My name is Joanna and I was born with hypogammaglobulinemia, which is a Primary Immune Deficiency Disease (PIDD) and a genetic defect of the immune system. It often takes a ridiculously long time to be diagnosed with PIDD, on average of nine to twelve years! Many patients are treated like they are crazy or told that their ailments are “all in their heads. ” Yet they are really living with permanent damage to their lungs or other organs.
On top of it, some patients have trouble accessing proper treatment and care. Even if all goes well, patients like me still struggle with managing infections, side effects and living with a disease that is poorly understood by many – even by those closest to us.
Since early childhood, I’ve suffered from a list of maladies; failure to thrive, pneumonia, bronchitis, asthma, chronic ear infections and hearing loss, bladder and kidney infections and swollen lymph nodes. Each individual issue was treated by doctors but the underlying cause was never addressed.
No one ever told me the name of the disease I had, and it wasn’t until my early 20′s when my conditioned worsened that I finally began receiving answers about my disease and the potential treatment for my primary immune deficiency which is called immune globulin (made possible by plasma donations).
Without immune globulin I suffered from frequent and severe infections, migraines, vomiting and dehydration, and even low platelets. Before treatment I had one instance where I had internal bleeding and another where I lost all control over my body and couldn’t move or speak for days, but mostly I just had severe infections that would land me in bed a month or more at a time. I had no appetite, was often in pain and also had trouble breathing. I got sick so easy that new infections were really impossible to avoid no matter how careful I was. It seemed I was almost always sick.
Antibody replacement therapy which is made by pooling approx. 60,000 plasma donations per batch & removing just the antibodies, has helped me to have fewer and less severe infections, more energy and less pain. I get infusions of these antibodies weekly. I am usually able to go to the gym, enjoy bike riding and take care of my family, home & pets. I no longer have complications from the infections that I used to and I do tend to recover in a more normal way.

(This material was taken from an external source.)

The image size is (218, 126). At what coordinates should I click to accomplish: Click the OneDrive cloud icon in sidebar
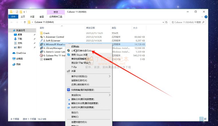(x=14, y=53)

I enjoy a happy life with my family and mostly do so well that few would ever guess there was anything wrong with me unless I tell them. I’ve been feeling well enough that I’ve been able to volunteer with the immune deficiency foundation which is the national non profit patient organization dedicated to improving the diagnosis, treatment & quality of life for patients with primary immune deficiency diseases through advocacy, education & research.
I find there are so many reasons to have hope. For one thing many PIDD patients can enjoy lives that were not possible years ago. The longer each one of us lives, the better the treatments may become. There is also hope and healing in the community; thanks to the Internet, it is possible to meet so many people who share your experiences even if they are rare.
I have found that goal setting is very important. Goals give you a reason to fight and a reason to hope. My goal is to raise awareness of PIDD so that all future patients like myself will have an easier time with everything. Hope blocks fear, insecurity and even pain. Hope can make the impossible possible, especially if we break our goals into small steps that can be taken even with our chronic health conditions. I don’t know where hope really comes from.
I’m guessing, Hope is in our genes – just as the disease is in our genes. Perhaps our fight is not just a physical one but is also a fight of hope against the disease.